▼▼▼

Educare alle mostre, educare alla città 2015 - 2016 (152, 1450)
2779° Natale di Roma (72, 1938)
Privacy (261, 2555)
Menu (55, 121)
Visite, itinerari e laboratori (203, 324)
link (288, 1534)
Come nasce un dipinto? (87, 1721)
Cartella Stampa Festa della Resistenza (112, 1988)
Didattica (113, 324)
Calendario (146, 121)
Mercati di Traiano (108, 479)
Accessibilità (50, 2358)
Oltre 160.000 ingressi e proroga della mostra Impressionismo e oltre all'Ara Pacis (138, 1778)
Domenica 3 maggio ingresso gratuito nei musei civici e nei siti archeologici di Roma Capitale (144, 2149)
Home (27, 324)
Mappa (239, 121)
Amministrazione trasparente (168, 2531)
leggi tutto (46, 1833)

▲▲▲

- **Task goal**: Copy out every line of the listing above word for word, in the same order.

- **Solution to this task**:
Educare alle mostre, educare alla città 2015 - 2016 (152, 1450)
2779° Natale di Roma (72, 1938)
Privacy (261, 2555)
Menu (55, 121)
Visite, itinerari e laboratori (203, 324)
link (288, 1534)
Come nasce un dipinto? (87, 1721)
Cartella Stampa Festa della Resistenza (112, 1988)
Didattica (113, 324)
Calendario (146, 121)
Mercati di Traiano (108, 479)
Accessibilità (50, 2358)
Oltre 160.000 ingressi e proroga della mostra Impressionismo e oltre all'Ara Pacis (138, 1778)
Domenica 3 maggio ingresso gratuito nei musei civici e nei siti archeologici di Roma Capitale (144, 2149)
Home (27, 324)
Mappa (239, 121)
Amministrazione trasparente (168, 2531)
leggi tutto (46, 1833)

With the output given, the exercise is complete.